The ZR300 has been integrated in the standalone version of rtabmap, not ROS. To use it with ROS, it should be similar to R200 example on this page: http://wiki.ros.org/rtabmap_ros/Tutorials/HandHeldMapping

The visual inertial odometry (VIO) feature has been tested only with the standalone, for which realsense_sample_ros package should be installed before building rtabmap (so that rtabmap can detect realsense slam library needed for VIO). The VIO option will be enabled in Preferences->Source->RealSense if so.

EDIT: I updated the tutorial on ROS for ZR300 (without VIO): http://wiki.ros.org/rtabmap_ros/Tutorials/HandHeldMapping

cheers, Mathieu

mpallewa commented 7 years ago

I compiled the standalone version of rtabmap on Euclid and encountered a segfault every time the mapping was stopped,

[Thread 0x7fff94d0c700 (LWP 2785) exited]
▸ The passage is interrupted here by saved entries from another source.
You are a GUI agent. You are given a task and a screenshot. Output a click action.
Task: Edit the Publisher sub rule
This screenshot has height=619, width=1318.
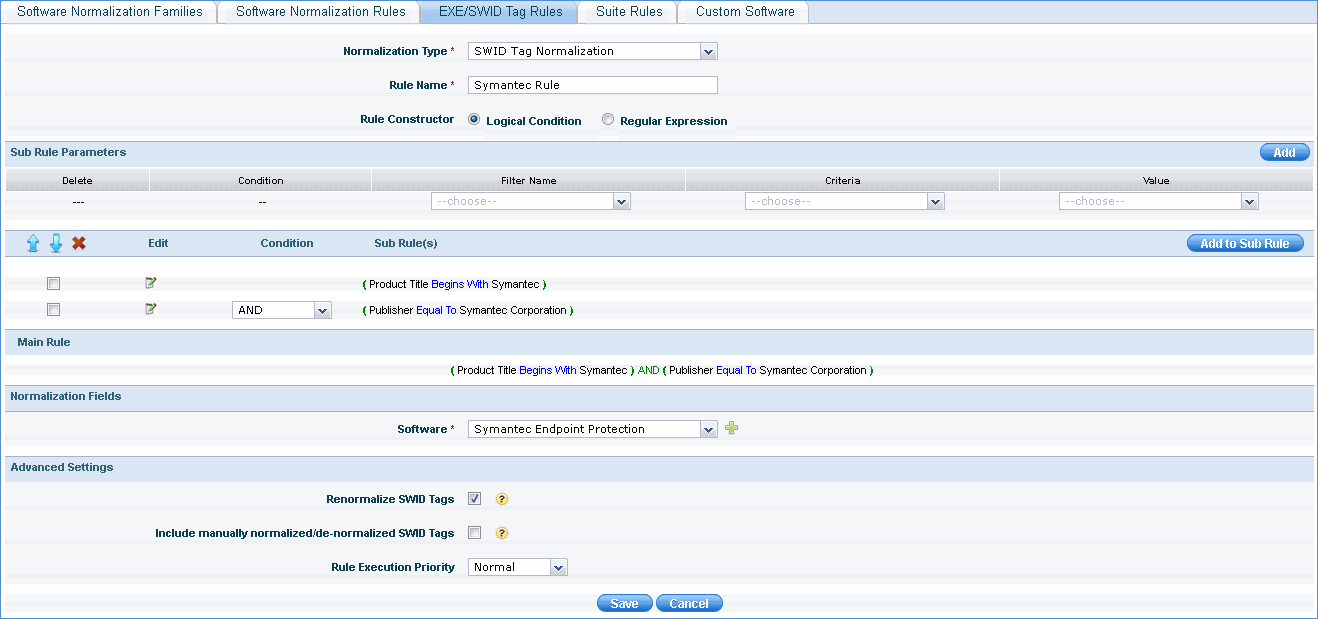[151, 309]
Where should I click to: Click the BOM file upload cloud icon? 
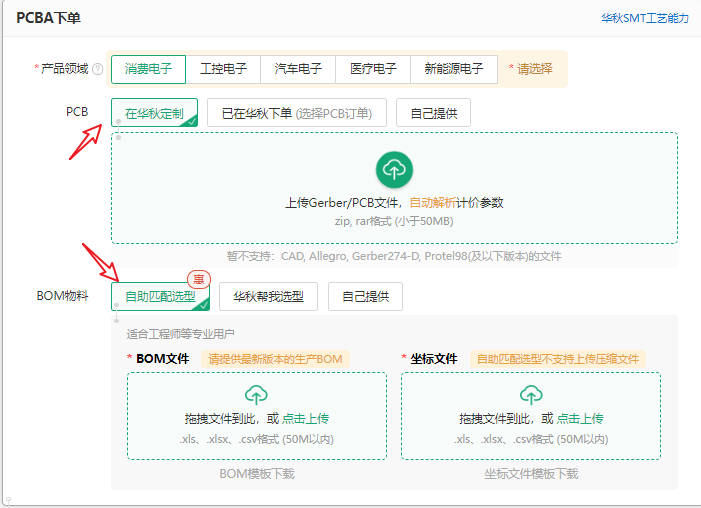pyautogui.click(x=256, y=394)
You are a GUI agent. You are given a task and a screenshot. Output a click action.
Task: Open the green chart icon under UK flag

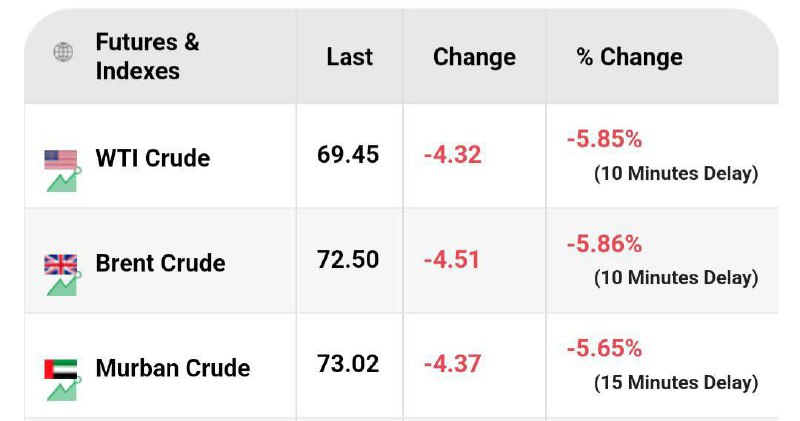point(63,285)
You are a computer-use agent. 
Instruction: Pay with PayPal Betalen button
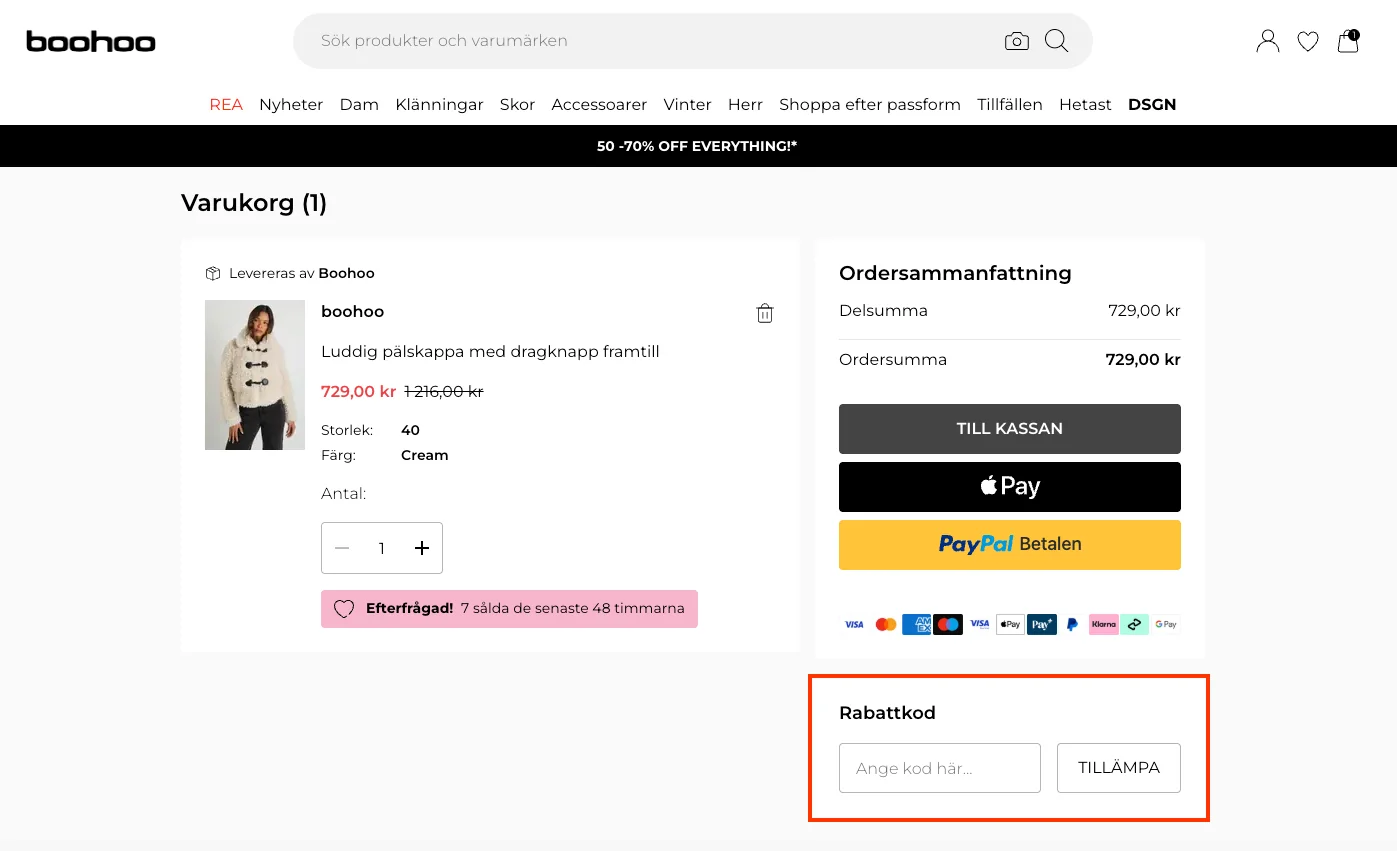pos(1009,545)
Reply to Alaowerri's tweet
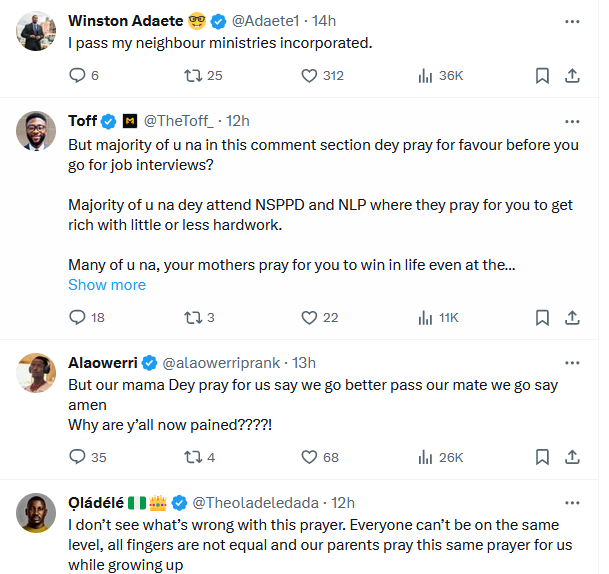Screen dimensions: 609x574 (x=79, y=457)
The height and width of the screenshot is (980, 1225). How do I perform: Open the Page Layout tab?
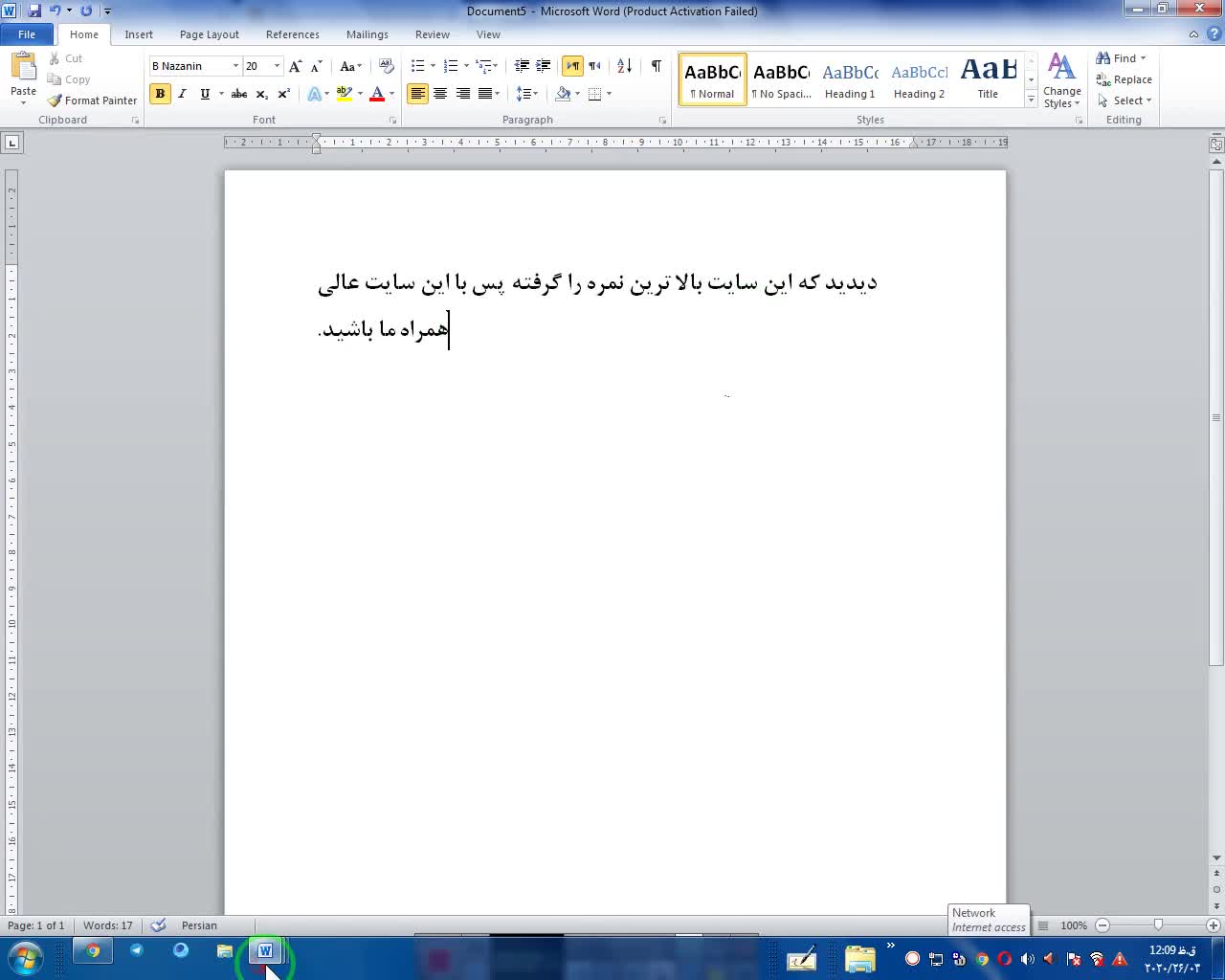point(209,34)
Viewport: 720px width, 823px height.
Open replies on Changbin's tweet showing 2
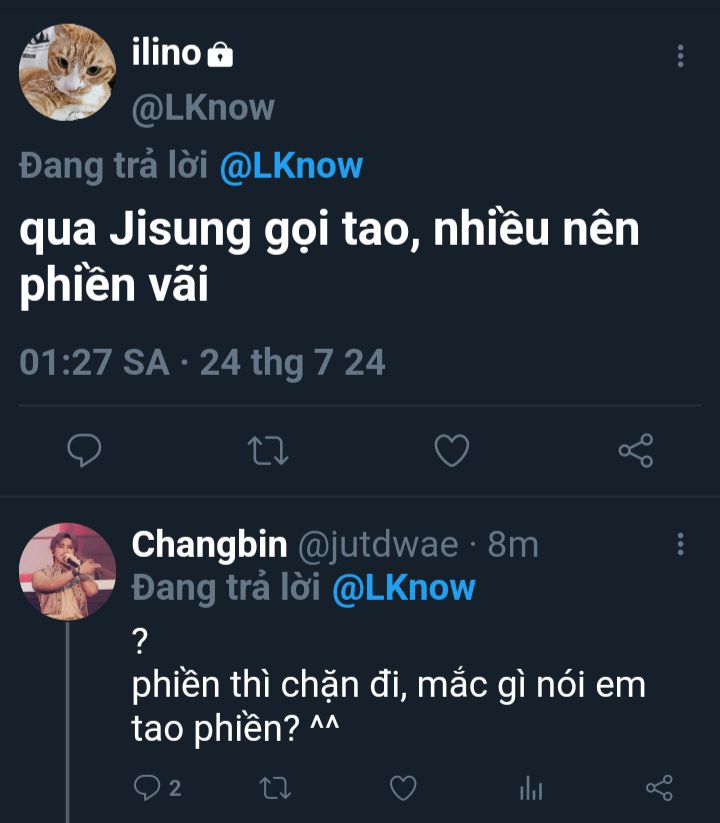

Thread 11 "rtabmap" received signal SIGSEGV, Segmentation fault. [Switching to Thread 0x7fff970d3700 (LWP 2668)] 0x00007fffd5ce85dd in motion::MotionHalListnerAdapter::MotionHAL_onNotify(motion::MotionHAL::NotifyMsg const&) () from /usr/lib/libslimAPI.so

The issue can be temporarily avoided by commenting out the deletion of the _camera object in the destructor but will obviously result in a memory leak. What's puzzling is that the issue is only seen on Euclid and not on a x86_64 Ubuntu laptop with ZR300. (Euclid has ZR300 hardware). I have posted these details to the Intel Euclid forum as well.

Thanks,

Methlal

Thread 1 "rtabmap" hit Breakpoint 1, rtabmap::CameraThread::~CameraThread ( this=0x40e76c0, __in_chrg=) at /home/euclid/rtabmap/corelib/src/CameraThread.cpp:73

73 join(true); (gdb) list 68 } 69
70 CameraThread::~CameraThread() 71 { 72 UDEBUG(""); 73 join(true); 74 // if(_camera) 75 // { 76 // delete _camera; 77 // }

matlabbe commented 7 years ago

The bug would be when releasing realsense resources or in their destructors here:

dev_->stop(rs::source::all_sources); // rs::device * dev_;

or

delete ctx_; // rs::context * ctx_;

or

slam_->flush_resources(); // rs::slam::slam * slam_;
delete slam_;

Maybe there is a new method (in realsense library) that should be called before deleting the realsense objects, in particular for Euclid.

cheers, Mathieu

mtee commented 6 years ago

Hey Mathieu, a quick question regarding zr300 IMU data. I have a zr300 recording in form of a rtabmap-database, where the IMU data went completely wrong at a certain stage, probably due to overheating of the sensor or something. It resulted in an accumulation of translational drift of few meters during few seconds, so I'd like to reprocess the part of the database without IMU data, just by using visual odometry. I tried setting "ignore odometry saved in database" to true, however rtabmap still used the IMU data as far as I can tell, i.e. the drift still occured. I tried searching for the IMU data in the database by using DB Browser for SQLite but could not find it. Do you have any hints for me? An obvious and dirty hack would be for me to go into source code where the IMU data is fused and check for certain frame id's range and ignore the IMU if the id is higher than where the IMU malfunctioned.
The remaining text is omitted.